If you don’t know what the website G2A is. Then I fully recommend watching videos by video games showman Jim Sterling on YouTube. I will be trying to represent both sides of the argument in this article that Jim made so please bear with me here. G2A is a website for gamers where they can get steam codes either for games and now unfortunately loot boxes (I will talk about this issue to greater length in a different issue) all you need to know is loot boxes in videogames is like a manifest of pure malevolent cancer that should be purged from the industry as soon as possible. Anyway, when players have a key for a game or loot box they can re-sell it on the website for a reduced price. Which is the major appeal to most gamers buying stuff on the website. Sixty dollars in my opinion has always been a huge price tag for any game in particular. Now critics of this website are saying that the sellers of these keys might be selling these keys illegally because the sellers might have purchased these cards with stolen credit cards. Now there is no verification of the keys themselves whether they have been obtained like I said before stolen credit cards or other illicit means. Now the site historically has no protections or verifications to try and stop this thing from happening. An official article form PC Gamer back in 2016 states that the company TinyBuild claims that G2A sold $450,000 worth of its keys from their games without paying a penny toward the company.  For example: As this helpful commenter put on the PC Gamer website (Problem isn’t resale of legally bought keys but the sale of illegally bought ones.

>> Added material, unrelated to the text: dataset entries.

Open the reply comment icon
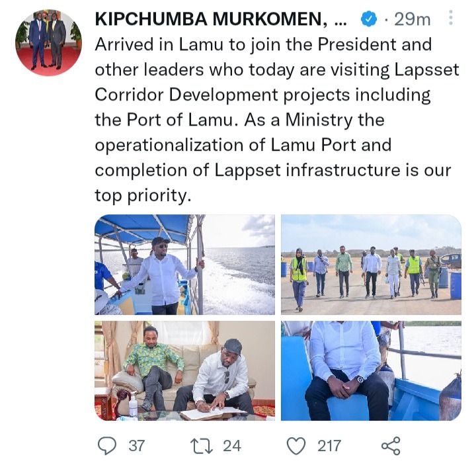The width and height of the screenshot is (476, 467). [107, 446]
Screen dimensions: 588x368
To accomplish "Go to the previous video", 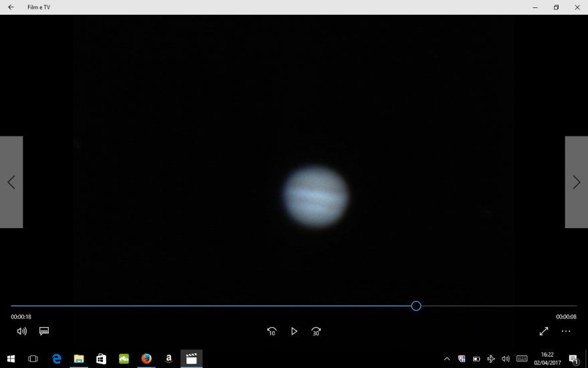I will pos(11,182).
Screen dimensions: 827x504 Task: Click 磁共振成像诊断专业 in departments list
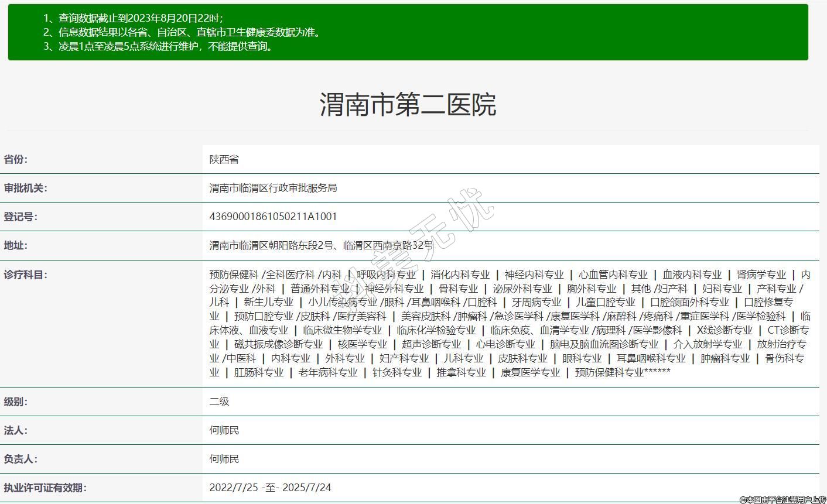click(x=278, y=344)
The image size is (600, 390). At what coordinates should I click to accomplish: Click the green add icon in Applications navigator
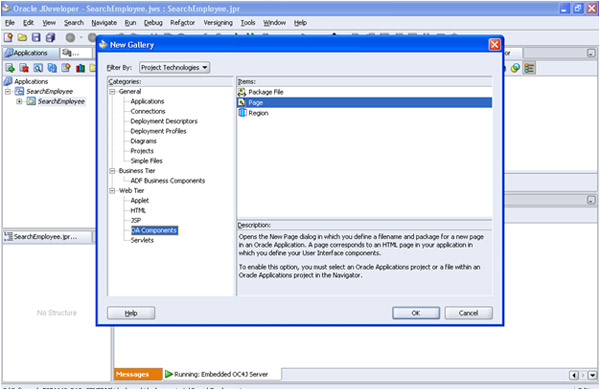(x=10, y=68)
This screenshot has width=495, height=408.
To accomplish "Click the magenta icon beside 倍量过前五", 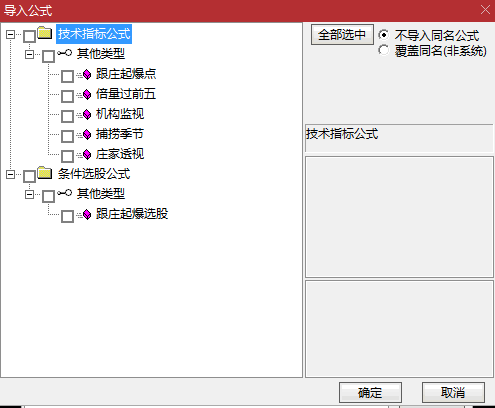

The Problem isn’t when you buy a key on humble bundle and resell it on G2A but when you use a stolen credit card to do it, which many G2A sellers are doing. Key gets distributed but the developer’s account gets a charge back (they have to return stolen money). So, the thief gets the revenue from sale on G2A while developer has to pay for it.)

EXAMPLE: I steal a credit card. I buy 100 2$ humble bundles WITH A STOLEN CREDIT CARD. I now have STOLEN KEYS. I go to G2A and sell those STOLEN KEYS for $1. Person from whom I stole the credit card contacts his bank and requests HIS money back, money is charged back from DEVELOPER’S BANK ACCOUNT. Developer lost money and keys. G2A does not have ANY SYSTEM to protect against this so i now Laundered stolen (dirty) 200$ into clean 100$ that cannot be tracked. Now, you might be thinking, how does this hurt the developer? They only lost the keys, right? No, they may have spent some of it.) Again, a special thank you and shoutout to Milos Zivkovic for his amazing comment on the article with this phenomenal example! G2A is a website where you can get great deals on games, but run the risk of buying from money laundering thieves.